A Blanca le gustaba el amarillo. En el lugar que vivía había mucho violeta —le gustaba contar los colores—, pero poco amarillo. Así que cuando vio a la mariposa amarilla bailar entre las flores, quiso atraparla para guardarla con los colores violetas. Corrió tras ella entre la espesura, pero no pudo alcanzarla. Desapareció aleteando entre las ramas de un gran árbol y Blanca se enfadó. Arremetió a patadas contra el tronco y se hizo daño en los pies. El dolor le hizo olvidar a la mariposa.
Continuó caminando por el bosque buscando el color amarillo. Había marrones, verdes, rojos y grises. También algún amarillo —que examinó entusiasmada—, pero no como el de la mariposa. Ella quería ese amarillo y no otro. Cuando se acercó a un arbusto de frutos morados tropezó y cayó al suelo húmedo de lluvia de la noche pasada. Se manchó de barro el vestido, la cara y los brazos. No le gustó la sensación de frío y golpeó el suelo con furia hasta que algo llamó su atención. En el suelo, entre un montón de hojas marrones y doradas, había una pequeña puerta de madera con un tirador de color verde pálido. Sin dudarlo, se acercó a la puerta y la abrió. Unos escalones tallados en la tierra conducían al leve resplandor que surgía del fondo del túnel. Entró y cerró la puerta tras de sí. No le gustaban las puertas abiertas. Bajó, agachada por el túnel y encontró otro que continuaba en sentido horizontal. Había faroles de colores iluminando el subterráneo.

—Verde, azul, verde, azul…

Blanca contó seis faroles de colores. Tres verdes y tres azules. Al final del corredor había otra puerta, más grande que la anterior. Intentó abrirla, pero no pudo, y golpeó con los puños en la madera. Cansada, hambrienta —no había desayunado— y manchada de barro, se sentó en el suelo a contar de nuevo los faroles.
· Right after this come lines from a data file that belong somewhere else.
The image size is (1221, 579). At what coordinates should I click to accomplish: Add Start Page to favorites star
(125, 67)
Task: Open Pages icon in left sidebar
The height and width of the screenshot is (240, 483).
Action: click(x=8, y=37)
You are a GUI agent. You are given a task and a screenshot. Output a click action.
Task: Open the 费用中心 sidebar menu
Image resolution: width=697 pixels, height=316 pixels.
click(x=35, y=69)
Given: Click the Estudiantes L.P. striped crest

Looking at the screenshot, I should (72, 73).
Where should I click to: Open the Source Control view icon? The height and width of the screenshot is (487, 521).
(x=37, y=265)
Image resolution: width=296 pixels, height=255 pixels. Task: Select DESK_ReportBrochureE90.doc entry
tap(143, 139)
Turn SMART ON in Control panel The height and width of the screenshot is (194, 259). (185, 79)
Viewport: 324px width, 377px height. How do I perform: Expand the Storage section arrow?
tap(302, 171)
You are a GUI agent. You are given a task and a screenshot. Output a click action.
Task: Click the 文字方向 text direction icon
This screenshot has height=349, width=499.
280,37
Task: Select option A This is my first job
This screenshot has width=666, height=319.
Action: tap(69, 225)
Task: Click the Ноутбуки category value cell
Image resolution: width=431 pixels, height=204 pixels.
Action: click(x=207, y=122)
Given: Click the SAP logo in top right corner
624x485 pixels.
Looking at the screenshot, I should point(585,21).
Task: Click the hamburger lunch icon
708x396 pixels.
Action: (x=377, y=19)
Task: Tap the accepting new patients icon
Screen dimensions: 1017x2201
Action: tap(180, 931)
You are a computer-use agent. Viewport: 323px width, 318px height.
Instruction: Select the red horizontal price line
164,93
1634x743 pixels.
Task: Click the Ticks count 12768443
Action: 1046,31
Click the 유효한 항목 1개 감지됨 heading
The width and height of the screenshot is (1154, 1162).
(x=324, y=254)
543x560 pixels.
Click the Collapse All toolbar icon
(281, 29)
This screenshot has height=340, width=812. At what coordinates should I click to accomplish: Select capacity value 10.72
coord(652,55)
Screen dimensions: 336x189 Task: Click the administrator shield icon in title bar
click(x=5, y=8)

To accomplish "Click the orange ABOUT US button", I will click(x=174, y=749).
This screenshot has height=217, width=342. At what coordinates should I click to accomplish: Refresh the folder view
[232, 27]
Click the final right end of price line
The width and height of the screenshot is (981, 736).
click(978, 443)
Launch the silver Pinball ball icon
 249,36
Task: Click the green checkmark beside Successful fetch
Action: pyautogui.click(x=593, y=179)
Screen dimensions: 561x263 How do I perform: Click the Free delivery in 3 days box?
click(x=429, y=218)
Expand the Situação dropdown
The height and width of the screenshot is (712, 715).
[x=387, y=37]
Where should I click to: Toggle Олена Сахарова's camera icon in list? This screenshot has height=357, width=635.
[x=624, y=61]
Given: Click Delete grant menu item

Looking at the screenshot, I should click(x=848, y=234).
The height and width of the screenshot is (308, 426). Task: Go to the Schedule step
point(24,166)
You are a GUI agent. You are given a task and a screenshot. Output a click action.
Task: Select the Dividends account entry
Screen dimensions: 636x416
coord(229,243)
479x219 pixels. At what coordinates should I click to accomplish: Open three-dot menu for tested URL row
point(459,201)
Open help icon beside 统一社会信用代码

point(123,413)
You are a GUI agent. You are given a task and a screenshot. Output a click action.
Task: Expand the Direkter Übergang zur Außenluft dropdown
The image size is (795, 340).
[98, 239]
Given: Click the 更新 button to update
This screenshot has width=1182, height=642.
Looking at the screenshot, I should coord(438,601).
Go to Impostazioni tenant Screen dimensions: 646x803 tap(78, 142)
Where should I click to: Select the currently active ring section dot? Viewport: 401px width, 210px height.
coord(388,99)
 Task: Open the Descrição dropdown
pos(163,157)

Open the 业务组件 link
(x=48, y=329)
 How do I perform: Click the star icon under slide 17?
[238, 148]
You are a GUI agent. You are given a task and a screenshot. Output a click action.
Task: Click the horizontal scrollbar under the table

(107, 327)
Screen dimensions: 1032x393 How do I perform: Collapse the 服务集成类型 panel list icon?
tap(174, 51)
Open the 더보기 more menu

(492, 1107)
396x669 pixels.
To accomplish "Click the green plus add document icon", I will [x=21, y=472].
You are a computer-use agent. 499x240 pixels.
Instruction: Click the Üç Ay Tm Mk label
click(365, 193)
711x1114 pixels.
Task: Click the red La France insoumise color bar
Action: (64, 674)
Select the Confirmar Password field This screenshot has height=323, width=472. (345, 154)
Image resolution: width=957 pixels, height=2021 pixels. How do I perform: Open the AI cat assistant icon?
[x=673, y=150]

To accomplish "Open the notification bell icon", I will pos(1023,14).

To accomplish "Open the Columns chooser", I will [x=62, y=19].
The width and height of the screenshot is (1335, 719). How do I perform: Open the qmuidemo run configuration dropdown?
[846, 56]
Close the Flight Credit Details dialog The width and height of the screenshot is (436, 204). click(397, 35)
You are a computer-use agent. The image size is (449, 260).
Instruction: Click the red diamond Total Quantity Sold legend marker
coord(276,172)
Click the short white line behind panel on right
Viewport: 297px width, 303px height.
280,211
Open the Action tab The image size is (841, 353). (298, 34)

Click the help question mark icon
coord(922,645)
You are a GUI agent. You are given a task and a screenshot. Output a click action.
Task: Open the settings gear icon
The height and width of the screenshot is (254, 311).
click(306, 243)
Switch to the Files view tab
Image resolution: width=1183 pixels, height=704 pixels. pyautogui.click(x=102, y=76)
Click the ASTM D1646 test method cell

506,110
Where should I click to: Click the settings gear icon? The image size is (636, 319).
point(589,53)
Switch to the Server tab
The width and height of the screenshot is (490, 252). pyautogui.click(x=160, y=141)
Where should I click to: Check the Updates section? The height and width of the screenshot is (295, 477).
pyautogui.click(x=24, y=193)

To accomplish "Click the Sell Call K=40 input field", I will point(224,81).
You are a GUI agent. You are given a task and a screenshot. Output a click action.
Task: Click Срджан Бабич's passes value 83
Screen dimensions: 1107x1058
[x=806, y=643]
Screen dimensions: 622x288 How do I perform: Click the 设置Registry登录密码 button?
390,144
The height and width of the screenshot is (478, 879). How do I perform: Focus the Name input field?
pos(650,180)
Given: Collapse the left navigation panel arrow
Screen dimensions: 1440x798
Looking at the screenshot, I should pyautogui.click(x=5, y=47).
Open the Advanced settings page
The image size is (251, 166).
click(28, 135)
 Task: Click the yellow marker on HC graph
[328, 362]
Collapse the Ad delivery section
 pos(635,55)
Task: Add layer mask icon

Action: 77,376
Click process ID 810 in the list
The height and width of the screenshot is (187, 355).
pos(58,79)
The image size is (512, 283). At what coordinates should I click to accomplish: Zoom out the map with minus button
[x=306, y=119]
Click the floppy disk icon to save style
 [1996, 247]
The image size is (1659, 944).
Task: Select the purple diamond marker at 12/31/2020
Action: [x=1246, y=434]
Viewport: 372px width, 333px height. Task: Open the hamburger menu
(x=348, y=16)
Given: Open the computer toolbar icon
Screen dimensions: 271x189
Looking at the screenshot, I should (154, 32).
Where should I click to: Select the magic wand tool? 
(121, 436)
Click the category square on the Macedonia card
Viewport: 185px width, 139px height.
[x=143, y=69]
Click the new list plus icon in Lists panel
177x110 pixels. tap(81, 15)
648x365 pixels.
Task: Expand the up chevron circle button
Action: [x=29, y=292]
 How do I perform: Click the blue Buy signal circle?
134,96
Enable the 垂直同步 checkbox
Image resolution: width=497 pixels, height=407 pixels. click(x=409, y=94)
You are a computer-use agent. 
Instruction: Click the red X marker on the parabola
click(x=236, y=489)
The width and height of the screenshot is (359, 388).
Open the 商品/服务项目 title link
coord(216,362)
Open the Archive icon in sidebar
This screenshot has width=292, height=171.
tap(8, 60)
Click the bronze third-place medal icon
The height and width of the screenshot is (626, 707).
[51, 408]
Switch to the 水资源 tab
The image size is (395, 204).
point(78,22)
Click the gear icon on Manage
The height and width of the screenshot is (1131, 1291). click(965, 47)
—Verde, azul, verde, azul…

Después de contar repetidas veces los faroles, volvió a llamar. Desde el otro lado llegó el sonido de unos pasos, y la puerta se abrió. Un ser rechoncho —vestido con chaqueta verde de botones amarillos, más bajo que Blanca y de barba larga hasta las rodillas— se asomó a la puerta. Al ver a Blanca dio un respingo y perdió el equilibrio cayendo al suelo. Tan rápido como cayó, se levantó.

—¿Quién eres? —gritó a Blanca a la vez que empujó la puerta para cerrarla.

Pero ella tenía medio cuerpo dentro, y no dejó que la cerrase. Entró a una sala casi circular rodeada de puertas. Había visto los botones amarillos de la chaqueta y quería cogerlos. Se abalanzó sobre él —que se tapó el rostro aterrorizado— y le arrancó uno de los botones. Más tranquila, y con su trofeo en la mano, se sentó en el suelo de tierra a mirar el botón. Se asemejaba mucho al amarillo de la mariposa.

—Amarillo, amarillo, amarillo…

El enano corrió por la sala y desapareció por una de las puertas dejándola sola. Blanca, cuando se cansó de mirar el botón, lo tiró y se levantó. Fue hacia la mesa de piedra que había en el centro de la sala. Encima de la mesa había manzanas rojas y nueces, y unos calcetines pardos a medio remendar. Blanca cogió una manzana y la mordió. Se sentó en uno de los taburetes a comerse la manzana.

—Roja, roja, roja…

Una de las puertas se entreabrió y el enano de chaqueta verde asomó la cabeza. Observó perplejo como la intrusa se comía una de sus manzanas. Decidido, entró en la sala armado con un pico. Tras él, seis enanos —con más picos, palas y azadas— entraron en tropel. Rodearon a Blanca y se quedaron quietos, esperando.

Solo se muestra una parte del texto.